Aufgabenstellung
[a] Liste alle Einrichtungen und Organisationen auf, die im Vorspann, in der Bildunterschrift und im Interview des Textauszugs über koloniale Gebeine in Berlin mit Namen genannt werden.
[b] Beantworte anhand des Textauszugs über koloniale Gebeine in Berlin folgende Fragen:
(i) Wie lange soll das Projekt der Stiftung Preußischer Kulturbesitz dauern?
(ii) In welchem Jahr gab die Charité Gebeine aus ehemaligen Kolonien zurück?
(iii) Vor wie vielen Jahren übernahm die SPK laut Mboro die Sammlung der Gebeine?
[c] Führe den Textauszug über koloniale Gebeine in Berlin nach seinem letzten Satz fort.

Textauszug
+---+
# taz.de -- Koloniales Berlin: „Das waren Widerstandskämpfer“
       
       > Die Stiftung Preußischer Kulturbesitz will die Herkunft Tausender Schädel
       > aus dem Berliner Völkerkundemuseum prüfen und diese dann eventuell
       > zurückgeben. Auch ein Erfolg des Vereins Berlin Postkolonial.
       
 (IMG) Bild: Die Charité hat bereits 2011 Gebeine aus ehemaligen Kolonien an Opferorganisationen zurückgegeben.
       
       Herr Mboro, die Stiftung Preußischer Kulturbesitz (SPK) will in einem
       zweijährigen Projekt die Herkunft von menschlichen Gebeinen erforschen, die
       im Berliner Völkerkundemuseum gesammelt wurden. Ihr Verein begrüßt das.
       Warum? 
       
       Mnyaka Sururu Mboro: Das hätte schon seit Langem passieren müssen. Wir
       fordern diesen ersten Schritt zur Rückgabe der Gebeine, seitdem deren
       Sammlung vor sechs Jahren von der SPK übernommen wurde. Bislang gab es aber
       immer nur ausweichende und hinhaltende Reaktionen auf unsere Forderung.
       
       Um wessen Gebeine handelt es sich und warum sind sie hier?
+---+
Quelldaten
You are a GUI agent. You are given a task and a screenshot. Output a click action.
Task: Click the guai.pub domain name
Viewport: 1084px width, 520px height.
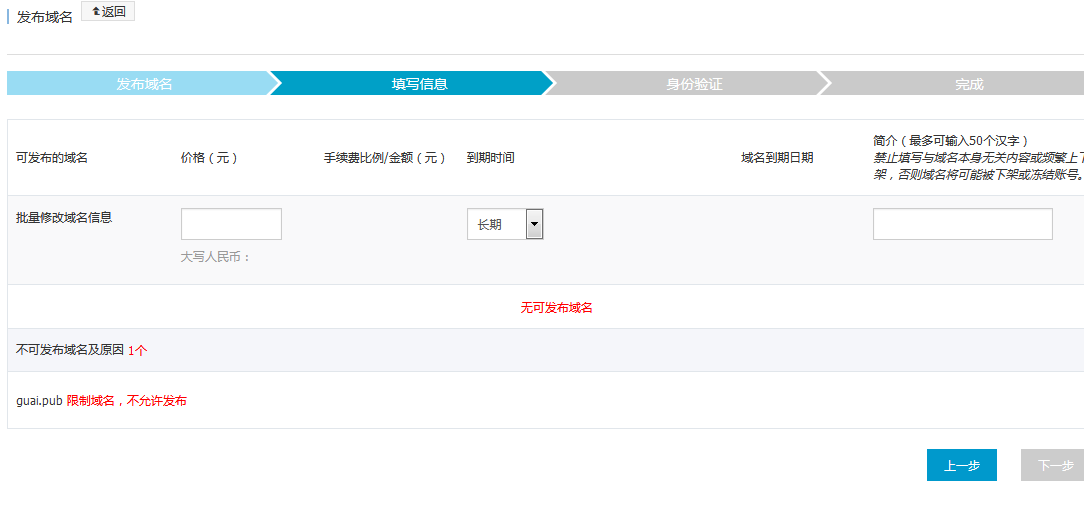[x=39, y=401]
+---+
Geordnete Antworten
[a]
Stiftung Preußischer Kulturbesitz (SPK)
Berliner Völkerkundemuseum
Verein Berlin Postkolonial
Charité

[b]
(i) Zwei Jahre.
(ii) 2011.
(iii) Vor sechs Jahren.

[c]
       Es handelt sich größtenteils um Gebeine von BewohnerInnen europäischer und
       speziell deutscher Kolonien, heute Tansania, Ruanda, Burundi, Namibia,
       Kamerun, Togo und Papua-Neuguinea. Ich kenne diese Geschichte, seit ich
       sechs Jahre alt war, von meiner Großmutter. Menschen wurden verhaftet, weil
       sie gegen deutsche Kolonialisten gekämpft hatten. Viele wurden erhängt oder
       erschossen. Ihre Schädel wurden abgetrennt und zu Zwecken der
       Rassenforschung nach Deutschland geschickt, teils auch komplette Skelette.
       Oft wurden auch Grabstätten geplündert.
       
       Von den Gebeinen wie vieler Menschen reden wir? 
       
       In den Depots der SPK liegen über 8.000 Schädel. Sie kommen überwiegend aus
       Afrika, über 1.000 Schädel allein aus Ruanda.
       
       Was wollten die Rassenforscher anhand der Skelette erforschen?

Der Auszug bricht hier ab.